Whether the test is valid or not is beside the point. It might seem strange (unprofessional even) for a language school to not administer a placement test. The fact that this test is so familiar to existing groups and the testing routine is so familiar to staff is one of the reasons why the test has remained in place for so long.

  • Don’t treat it as a placement test, but a needs analysis

The test only assesses grammar comprehension and awareness. As mentioned, grammar is rarely taught explicitly at the school. However, there are groups of learners which arrive for extended residential stays at the centre (from 4-8 weeks), and individual students may stay for up to 6 weeks during summer school. The rationale behind longer courses is that students will have lessons that cover all four skills (reading, listening, speaking, writing), plus systems (grammar, vocabulary, phonology) and language functions. However teachers have the freedom to approach these courses how they wish:

  • There is no set syllabus for these courses
  • There is no set course book for these courses, which might at least provide rough guidance on the grammar and vocabulary points to cover
  • The school has a strong focus on helping teachers to develop. Teachers are thus encouraged to experiment in their own practice, and are given complete freedom to do so. This is seen by many staff as one of the schools’ strengths.
  • Project work is encouraged for extended residential groups.

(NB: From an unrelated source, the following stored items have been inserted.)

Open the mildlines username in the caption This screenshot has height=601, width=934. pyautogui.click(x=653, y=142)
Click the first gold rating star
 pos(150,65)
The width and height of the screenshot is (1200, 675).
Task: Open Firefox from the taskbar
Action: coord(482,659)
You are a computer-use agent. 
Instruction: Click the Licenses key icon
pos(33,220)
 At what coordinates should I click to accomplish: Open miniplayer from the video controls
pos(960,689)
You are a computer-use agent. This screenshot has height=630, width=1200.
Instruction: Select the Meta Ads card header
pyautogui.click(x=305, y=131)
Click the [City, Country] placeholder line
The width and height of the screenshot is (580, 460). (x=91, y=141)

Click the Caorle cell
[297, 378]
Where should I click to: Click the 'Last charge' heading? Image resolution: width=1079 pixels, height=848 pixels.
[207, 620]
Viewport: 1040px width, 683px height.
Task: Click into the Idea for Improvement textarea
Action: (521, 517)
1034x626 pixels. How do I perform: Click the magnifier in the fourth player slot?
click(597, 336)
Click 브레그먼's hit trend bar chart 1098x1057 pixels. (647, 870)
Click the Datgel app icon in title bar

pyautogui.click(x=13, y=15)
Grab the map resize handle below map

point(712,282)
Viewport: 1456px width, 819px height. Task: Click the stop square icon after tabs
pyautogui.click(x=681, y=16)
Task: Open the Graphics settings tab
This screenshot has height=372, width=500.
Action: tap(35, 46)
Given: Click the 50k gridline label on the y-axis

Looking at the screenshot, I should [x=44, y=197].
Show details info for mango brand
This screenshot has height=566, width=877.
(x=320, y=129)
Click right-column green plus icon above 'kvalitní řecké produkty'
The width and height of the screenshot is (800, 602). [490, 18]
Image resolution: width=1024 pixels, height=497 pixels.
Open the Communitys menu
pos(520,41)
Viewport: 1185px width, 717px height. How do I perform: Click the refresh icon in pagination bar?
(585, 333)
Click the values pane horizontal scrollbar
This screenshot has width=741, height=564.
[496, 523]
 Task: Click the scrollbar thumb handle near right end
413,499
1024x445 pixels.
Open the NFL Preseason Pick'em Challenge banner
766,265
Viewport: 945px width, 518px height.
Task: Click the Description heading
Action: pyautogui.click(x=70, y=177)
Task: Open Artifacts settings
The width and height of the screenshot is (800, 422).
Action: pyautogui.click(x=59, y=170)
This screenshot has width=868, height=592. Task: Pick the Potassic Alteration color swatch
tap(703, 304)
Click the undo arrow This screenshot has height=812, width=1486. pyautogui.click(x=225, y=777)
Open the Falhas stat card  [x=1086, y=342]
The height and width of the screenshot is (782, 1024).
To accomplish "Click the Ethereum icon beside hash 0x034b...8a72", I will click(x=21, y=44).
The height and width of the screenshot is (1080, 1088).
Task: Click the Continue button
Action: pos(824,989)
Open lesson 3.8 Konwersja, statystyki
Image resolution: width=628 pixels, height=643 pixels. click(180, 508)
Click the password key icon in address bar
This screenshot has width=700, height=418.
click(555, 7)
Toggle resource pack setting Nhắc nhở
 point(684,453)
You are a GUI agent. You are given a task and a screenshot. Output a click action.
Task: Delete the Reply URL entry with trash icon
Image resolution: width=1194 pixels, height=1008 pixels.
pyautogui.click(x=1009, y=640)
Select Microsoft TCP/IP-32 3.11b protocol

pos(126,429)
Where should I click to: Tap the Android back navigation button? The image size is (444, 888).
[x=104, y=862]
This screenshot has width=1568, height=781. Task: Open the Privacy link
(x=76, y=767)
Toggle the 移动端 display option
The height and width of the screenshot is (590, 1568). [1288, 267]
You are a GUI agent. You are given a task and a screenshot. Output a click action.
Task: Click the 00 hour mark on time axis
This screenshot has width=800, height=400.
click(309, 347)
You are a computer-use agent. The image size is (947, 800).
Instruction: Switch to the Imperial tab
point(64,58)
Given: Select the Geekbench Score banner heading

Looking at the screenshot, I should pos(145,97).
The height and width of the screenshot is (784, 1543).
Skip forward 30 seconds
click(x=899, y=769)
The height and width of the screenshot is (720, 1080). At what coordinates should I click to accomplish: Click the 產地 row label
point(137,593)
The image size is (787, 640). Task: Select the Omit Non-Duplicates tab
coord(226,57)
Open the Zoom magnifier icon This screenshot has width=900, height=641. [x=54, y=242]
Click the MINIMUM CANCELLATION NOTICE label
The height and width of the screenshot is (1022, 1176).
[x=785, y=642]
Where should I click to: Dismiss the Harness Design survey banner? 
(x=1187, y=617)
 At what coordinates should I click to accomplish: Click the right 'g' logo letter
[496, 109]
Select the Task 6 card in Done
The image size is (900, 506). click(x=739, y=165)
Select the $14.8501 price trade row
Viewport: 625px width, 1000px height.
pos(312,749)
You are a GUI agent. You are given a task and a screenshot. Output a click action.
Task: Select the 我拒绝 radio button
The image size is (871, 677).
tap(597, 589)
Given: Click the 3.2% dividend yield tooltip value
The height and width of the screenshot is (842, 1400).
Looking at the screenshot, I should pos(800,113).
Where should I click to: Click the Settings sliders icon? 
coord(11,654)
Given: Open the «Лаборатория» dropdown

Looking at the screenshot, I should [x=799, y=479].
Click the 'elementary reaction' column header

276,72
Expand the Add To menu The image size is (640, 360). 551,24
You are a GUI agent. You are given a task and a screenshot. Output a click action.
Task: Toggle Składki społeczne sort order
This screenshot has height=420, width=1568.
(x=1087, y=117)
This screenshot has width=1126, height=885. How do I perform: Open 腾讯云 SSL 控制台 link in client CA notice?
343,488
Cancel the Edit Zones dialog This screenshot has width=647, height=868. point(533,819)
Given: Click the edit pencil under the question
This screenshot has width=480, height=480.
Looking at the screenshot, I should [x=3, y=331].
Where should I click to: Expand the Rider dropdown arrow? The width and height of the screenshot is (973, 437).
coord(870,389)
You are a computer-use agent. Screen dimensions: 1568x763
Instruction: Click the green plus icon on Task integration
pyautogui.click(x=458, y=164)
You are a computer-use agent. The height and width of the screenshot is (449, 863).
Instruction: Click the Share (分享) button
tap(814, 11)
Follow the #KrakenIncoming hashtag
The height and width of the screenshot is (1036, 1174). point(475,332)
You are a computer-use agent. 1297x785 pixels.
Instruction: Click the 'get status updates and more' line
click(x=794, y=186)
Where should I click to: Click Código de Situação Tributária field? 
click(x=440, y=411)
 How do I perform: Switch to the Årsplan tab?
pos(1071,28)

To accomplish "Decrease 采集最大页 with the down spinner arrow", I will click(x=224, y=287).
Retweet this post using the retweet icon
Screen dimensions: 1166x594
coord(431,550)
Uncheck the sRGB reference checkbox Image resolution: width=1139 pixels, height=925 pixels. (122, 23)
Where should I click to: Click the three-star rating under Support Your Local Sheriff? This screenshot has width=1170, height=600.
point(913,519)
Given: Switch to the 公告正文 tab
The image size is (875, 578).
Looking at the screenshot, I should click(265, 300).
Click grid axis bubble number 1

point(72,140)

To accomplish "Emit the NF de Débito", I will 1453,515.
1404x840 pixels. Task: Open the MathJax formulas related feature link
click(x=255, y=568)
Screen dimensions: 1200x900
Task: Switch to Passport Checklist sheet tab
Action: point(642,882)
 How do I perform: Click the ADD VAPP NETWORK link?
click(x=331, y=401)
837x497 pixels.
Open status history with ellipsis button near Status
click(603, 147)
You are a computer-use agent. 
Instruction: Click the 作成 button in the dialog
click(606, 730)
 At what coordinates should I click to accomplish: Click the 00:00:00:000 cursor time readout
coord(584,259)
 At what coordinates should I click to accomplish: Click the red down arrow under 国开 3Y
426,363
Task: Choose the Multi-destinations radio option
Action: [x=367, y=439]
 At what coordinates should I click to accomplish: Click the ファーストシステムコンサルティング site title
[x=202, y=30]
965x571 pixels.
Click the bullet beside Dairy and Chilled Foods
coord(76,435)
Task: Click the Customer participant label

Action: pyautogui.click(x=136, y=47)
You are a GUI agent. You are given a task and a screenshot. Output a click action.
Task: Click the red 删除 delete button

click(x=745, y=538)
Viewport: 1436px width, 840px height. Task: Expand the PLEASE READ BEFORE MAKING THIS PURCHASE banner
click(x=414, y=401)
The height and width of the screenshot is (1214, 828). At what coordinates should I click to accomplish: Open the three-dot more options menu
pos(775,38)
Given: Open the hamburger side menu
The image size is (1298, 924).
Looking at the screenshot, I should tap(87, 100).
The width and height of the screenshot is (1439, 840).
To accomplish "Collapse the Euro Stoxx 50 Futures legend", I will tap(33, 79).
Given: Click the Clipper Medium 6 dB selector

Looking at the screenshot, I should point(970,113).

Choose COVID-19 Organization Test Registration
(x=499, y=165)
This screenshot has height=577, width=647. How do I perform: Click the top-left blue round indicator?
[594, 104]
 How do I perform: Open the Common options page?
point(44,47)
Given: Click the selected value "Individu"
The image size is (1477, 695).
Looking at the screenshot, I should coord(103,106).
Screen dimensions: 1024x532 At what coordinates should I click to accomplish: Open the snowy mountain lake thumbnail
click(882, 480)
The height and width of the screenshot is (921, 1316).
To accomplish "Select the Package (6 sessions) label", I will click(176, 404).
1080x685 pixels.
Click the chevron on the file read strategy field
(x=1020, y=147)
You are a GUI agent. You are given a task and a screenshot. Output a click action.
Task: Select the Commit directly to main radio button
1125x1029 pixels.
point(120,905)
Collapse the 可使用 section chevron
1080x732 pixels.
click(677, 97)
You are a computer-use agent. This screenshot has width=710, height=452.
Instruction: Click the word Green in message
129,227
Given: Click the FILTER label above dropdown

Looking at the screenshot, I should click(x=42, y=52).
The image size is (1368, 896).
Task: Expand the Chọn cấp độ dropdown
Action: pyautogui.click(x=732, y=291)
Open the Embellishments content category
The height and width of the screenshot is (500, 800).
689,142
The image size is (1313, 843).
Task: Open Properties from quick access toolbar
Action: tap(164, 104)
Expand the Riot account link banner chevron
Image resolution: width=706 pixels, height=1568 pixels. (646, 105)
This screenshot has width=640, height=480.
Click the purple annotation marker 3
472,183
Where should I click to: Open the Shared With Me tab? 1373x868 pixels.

Test analysis required a large amount data input – 243 test papers, each with 90 questions. However, this took hardly any time once the spreadsheet was produced. Inputting the data from a group of 20 students takes about 30 minutes. Once inputted (and with the question sheet to hand), it’s easy to assess which questions a group did well on, and which they struggled with. Having the data on screen is far more efficient than skimming all 20 test papers for certain patterns. Without a syllabus in place, the test results prove invaluable for informing planning and ensuring that relevant grammar points are reviewed and taught. Whilst test results on a whole prove unreliable in discriminating between learners, data may prove more useful on a group by group basis, especially if a certain group are from the same school, in the same year, and following the same syllabus in their own country.

In conclusion, whilst the placement test at my school lacks validity, it might still provide some useful data to inform planning. However, it’s down to both management and teachers to realise that this data could be of some use. If the same test continues to be administered, teachers of extended stay groups should be encouraged to actively assess test results and build their grammar input sessions around it. Of course, it would help if we could rely on the data first…!   

My research didn’t lead to an overhaul of placement test procedures at my school, but it did reveal a few surprises. What about your placement procedures – are you willing to put them to test?!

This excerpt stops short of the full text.